CP:  Do I remember seeing you mention somewhere that you still use Fruity Loops and Cool Edit?
SP:  Yup. I wanna say since 2008. Well, technically since 2003. But I’ve been using the same versions of those two programs for a minute now. Still using Windows XP, too. It’s comforting to me. And ridiculous. Like Rasheed Wallace faithfully wearing Air Force 1s his whole playing career.
CP:  I love that. Some real “if it ain’t broke don’t fix it” ethos. Any rules for yourself when it comes to sampling? Strictly vinyl or are you irreligious when it comes to source format?
SP:  98% of my beats are made from mp3s. The remaining fraction is YouTube or some other source. Haven’t used vinyl for sampling purposes in many years but ironically try to make my beats sound like vinyl. As far as rules, everything I thought was law were things I later learned the musicians I look(ed) up to sneered at. 
CP:  Ain’t that the truth. Very little is sacred when it comes to process, I find. That’s a lot of ego. What efforts do you make to have the beats “sound” like vinyl?
SP:  On “Dettol” is my go-to record crackle sample. That’s also in 98% of my beats, and something I specifically remember was like, corny or something, but—ah, here it is: Slum Village reference #3 to fulfill the rule—on “Hold Tight” Dilla uses a needle pop as a snare bolster as well as the accompanying static. It’s there for added depth and texture but also can act as a counter-rhythm to your percussion. Reality features an inherent level of static in the form of cosmic microwave background radiation around us at all times. Art imitates life.

**Given task**
Please answer these questions about the interview on beat-making above:
1. What operating system does SP say they are still using?
2. What percentage of SP's beats are made from mp3s?
3. On which track is SP's go-to record crackle sample?

**Supplied material**
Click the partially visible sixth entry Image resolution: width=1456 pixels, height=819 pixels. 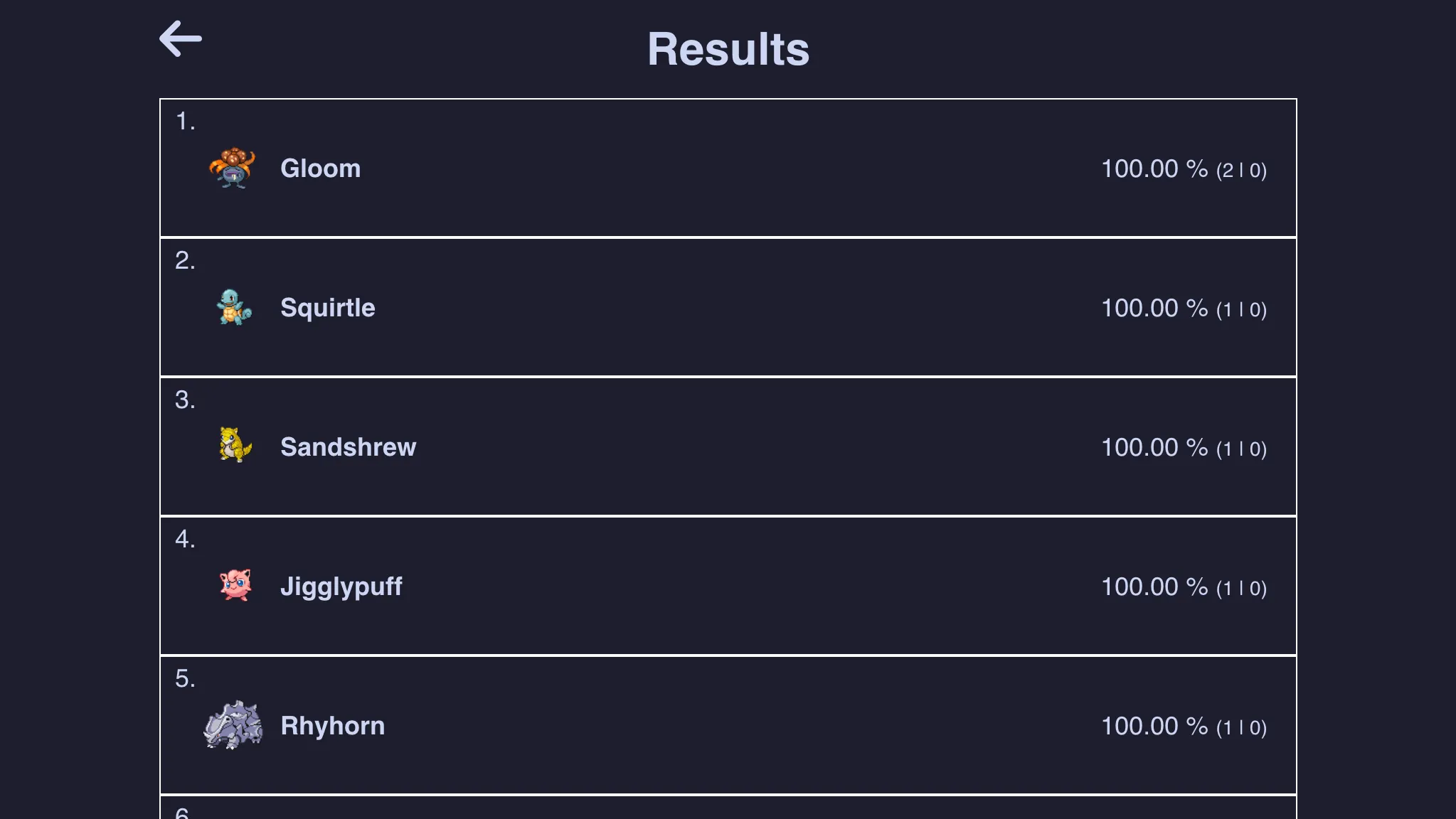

**Response below**
1. Windows XP
2. 98%
3. "Dettol"